I met up with my friend Tony for dinner, who I met back in June on my tour in Sapa, Vietnam. He was in my tour group and was traveling with his Vietnamese goddaughter. I spent a day with them at the Bac Ha market tour and then on the overnight train back to Hanoi. They were both super helpful to me in getting back to Hanoi and to the airport in time, so I wanted to see him again since he lives in Singapore. He was nice enough to drive me around for a little tour of Chinatown, Orchard Street shopping, and then all the way up to the house where my grandparents used to live during the 70's so I could take photos for my family. We ate dinner at an outdoor food pavilion place where he ordered some herb roasted chicken (oh so tender) and some chili fish (Sole I think). Both delicious! We had a good time catching up and hopefully he'll make it to the states sometime soon
My final full day in Singapore was great! Flo and I took the train to Sentosa Island, a pretty man-made beach with sand imported from Indonesia. I wanted to take the cable car, but it was $26 (compared to the train which was $3 round trip). The beach was really pretty, even though it's fake, and the weather was beautiful. We just relaxed in the shade and chatted, then had a nice Japanese lunch! When we got back into the city, we met Eric at the Peranakan Museum, which tells about the history of all the different ethnic groups in Singapore (Malay, Chinese, Indian and European as well). We visited a small street called Ann Siang Hill with some fancy cafes and restaurants, then ate at a much cheaper eating pavilion where I enjoyed some Nasi Lemak, a local specialty of coconut (lemak apparently means fat, which they so kindly told me after I already ingested it) rice with some fish, chili paste, peanuts and a fried egg.
We walked to the Fullerton Hotel area and I saw the famous Merlion statue and the cool buildings lit up at night along the water. I wanted to check out the Raffles Hotel, a famous old British colonial swanky hotel that is the birthplace of the cocktail the Singapore Sling.

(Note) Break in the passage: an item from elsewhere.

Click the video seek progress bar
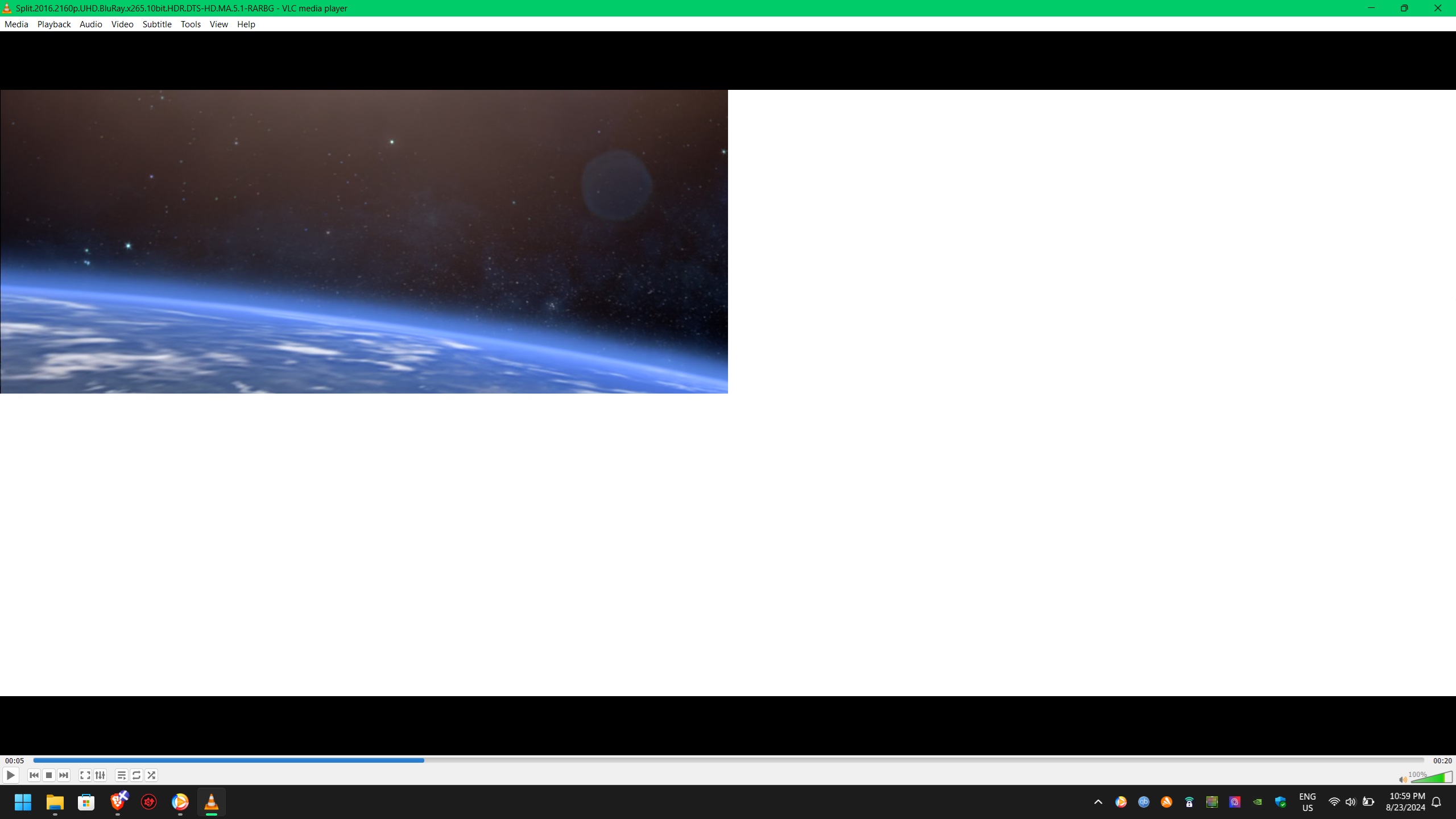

We headed there and split one to experience such a historic thing, but were all disappointed since it tasted like overpriced fruit juice. Finally we walked back towards Clarke Quay for some Chili Crab (dinner round 2), another local specialty of crab cooked in some yummy chili sauce and another one cooked in black pepper sauce. It was a messy process involving a big bib and moist towelettes.
That sums up my time in Singapore. Although it's a fairly small city, there is a lot going on and such a mixture of foods and cultures. And it's easy to get around on transportation and because people speak English Flo, Eric and Tony were all great tour guides and I can't wait to go back and visit again!